The Wall Street Journal reported this week that U.S. President Donald Trump’s name appears repeatedly in documents linked to the late financier Jeffrey Epstein, citing unnamed senior administration sources. According to the report, the U.S. Department of Justice (DOJ) identified the references earlier this year while sifting through what former U.S. Attorney General Pam Bondi described as a “truckload” of records tied to Epstein, who died in jail in 2019 while awaiting trial on sex trafficking charges.
In May, Bondi and a deputy reportedly informed Trump during a routine briefing that he and “hundreds of other high-profile figures” were named in the files. The DOJ then advised the president it would withhold further Epstein-related materials from public release due to their inclusion of child sexual abuse imagery and victims’ private information. Trump allegedly deferred to the department’s decision, which was formalized in a July memo stating no additional documents would be disclosed. The DOJ also dismissed long-standing rumors of a client list from Epstein’s private island and found insufficient evidence to probe unnamed third parties.
However, the Journal’s account conflicts with Trump’s remarks last week denying Bondi had ever alerted him to his inclusion in the Epstein records. The White House has categorically rejected the latest reporting. “This is another fake news story, just like the previous story by The Wall Street Journal,” said spokesperson Steven Cheung, echoing the administration’s stance.
The controversy follows a separate Journal article alleging Trump sent a crude birthday note to Epstein in 2003, accompanied by a graphic doodle purportedly mimicking female anatomy. The letter, said to be part of a leather-bound album curated by Epstein associate Ghislaine Maxwell, was described as featuring a nude sketch with Trump’s signature placed near the figure’s waistline. The outlet did not specify how it obtained the materials, which it linked to a previously undisclosed DOJ file.
Trump has denied authoring any such drawing, stating, “I never wrote a picture in my life,” while also launching a libel lawsuit against the Journal, its parent company News Corp, publisher Dow Jones & Co., and two reporters. He accused the paper and owner Rupert Murdoch of propagating “defamatory lies,” deriding the publication as a “disgusting and filthy rag.”

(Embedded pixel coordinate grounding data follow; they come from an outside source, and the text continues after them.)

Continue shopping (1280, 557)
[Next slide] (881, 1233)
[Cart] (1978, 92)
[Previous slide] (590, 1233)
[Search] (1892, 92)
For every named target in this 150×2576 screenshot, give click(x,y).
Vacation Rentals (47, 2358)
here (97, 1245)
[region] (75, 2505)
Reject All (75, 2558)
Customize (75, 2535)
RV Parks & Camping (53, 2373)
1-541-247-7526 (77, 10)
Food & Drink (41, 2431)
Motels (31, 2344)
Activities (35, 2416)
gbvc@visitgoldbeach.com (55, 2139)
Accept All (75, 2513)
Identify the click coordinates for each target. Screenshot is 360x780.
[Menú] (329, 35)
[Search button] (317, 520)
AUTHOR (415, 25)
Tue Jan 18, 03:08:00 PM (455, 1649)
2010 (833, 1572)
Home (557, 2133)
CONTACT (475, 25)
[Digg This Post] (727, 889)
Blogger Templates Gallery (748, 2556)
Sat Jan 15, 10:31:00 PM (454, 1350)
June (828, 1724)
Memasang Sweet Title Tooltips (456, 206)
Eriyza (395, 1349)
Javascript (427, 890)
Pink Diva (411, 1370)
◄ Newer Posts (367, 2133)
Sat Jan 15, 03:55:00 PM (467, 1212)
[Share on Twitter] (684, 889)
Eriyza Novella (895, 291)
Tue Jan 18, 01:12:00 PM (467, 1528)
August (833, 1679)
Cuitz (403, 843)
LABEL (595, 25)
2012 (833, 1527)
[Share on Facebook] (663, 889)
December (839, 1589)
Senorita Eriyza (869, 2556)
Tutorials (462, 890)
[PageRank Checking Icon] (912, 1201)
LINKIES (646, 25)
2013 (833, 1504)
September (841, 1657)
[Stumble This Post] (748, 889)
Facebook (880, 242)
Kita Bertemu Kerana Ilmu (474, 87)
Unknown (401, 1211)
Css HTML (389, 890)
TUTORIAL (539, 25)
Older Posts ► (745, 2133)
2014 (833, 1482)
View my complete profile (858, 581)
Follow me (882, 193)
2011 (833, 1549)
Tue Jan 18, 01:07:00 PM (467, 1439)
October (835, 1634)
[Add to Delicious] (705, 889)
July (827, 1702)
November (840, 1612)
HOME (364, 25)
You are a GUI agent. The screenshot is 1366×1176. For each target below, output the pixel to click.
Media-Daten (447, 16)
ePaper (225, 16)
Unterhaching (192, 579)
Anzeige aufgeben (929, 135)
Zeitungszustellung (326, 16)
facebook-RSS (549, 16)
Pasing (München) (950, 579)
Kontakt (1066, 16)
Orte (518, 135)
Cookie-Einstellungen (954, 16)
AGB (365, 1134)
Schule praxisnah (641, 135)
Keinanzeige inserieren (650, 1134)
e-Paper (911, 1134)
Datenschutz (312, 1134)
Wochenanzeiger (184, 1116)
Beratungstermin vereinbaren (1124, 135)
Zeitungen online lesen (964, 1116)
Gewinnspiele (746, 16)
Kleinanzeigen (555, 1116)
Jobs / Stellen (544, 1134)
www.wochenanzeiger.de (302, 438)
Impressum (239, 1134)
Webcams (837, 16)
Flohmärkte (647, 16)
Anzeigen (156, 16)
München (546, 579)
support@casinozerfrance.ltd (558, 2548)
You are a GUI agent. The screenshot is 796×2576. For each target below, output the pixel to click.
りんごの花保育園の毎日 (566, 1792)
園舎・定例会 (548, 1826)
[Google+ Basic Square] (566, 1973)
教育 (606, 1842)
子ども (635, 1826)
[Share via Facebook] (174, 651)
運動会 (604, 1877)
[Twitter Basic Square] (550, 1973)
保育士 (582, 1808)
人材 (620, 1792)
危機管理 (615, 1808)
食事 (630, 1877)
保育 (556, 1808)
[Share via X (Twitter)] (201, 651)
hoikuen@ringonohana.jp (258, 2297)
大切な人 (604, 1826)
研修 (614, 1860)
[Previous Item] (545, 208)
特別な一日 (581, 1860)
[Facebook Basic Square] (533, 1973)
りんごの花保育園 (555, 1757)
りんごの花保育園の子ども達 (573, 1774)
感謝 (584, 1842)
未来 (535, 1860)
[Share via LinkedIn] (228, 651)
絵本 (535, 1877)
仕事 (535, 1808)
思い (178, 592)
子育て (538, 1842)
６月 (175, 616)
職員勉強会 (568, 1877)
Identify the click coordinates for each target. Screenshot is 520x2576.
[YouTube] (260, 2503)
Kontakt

Legal experts note that public figures face high thresholds in proving defamation, requiring evidence of actual malice. The allegations emerge against a backdrop of renewed scrutiny over Epstein’s elite social network, though U.S. authorities maintain investigations into uncharged individuals linked to his crimes have concluded. Victims’ advocates, however, continue pressing for full transparency regarding potential accomplices.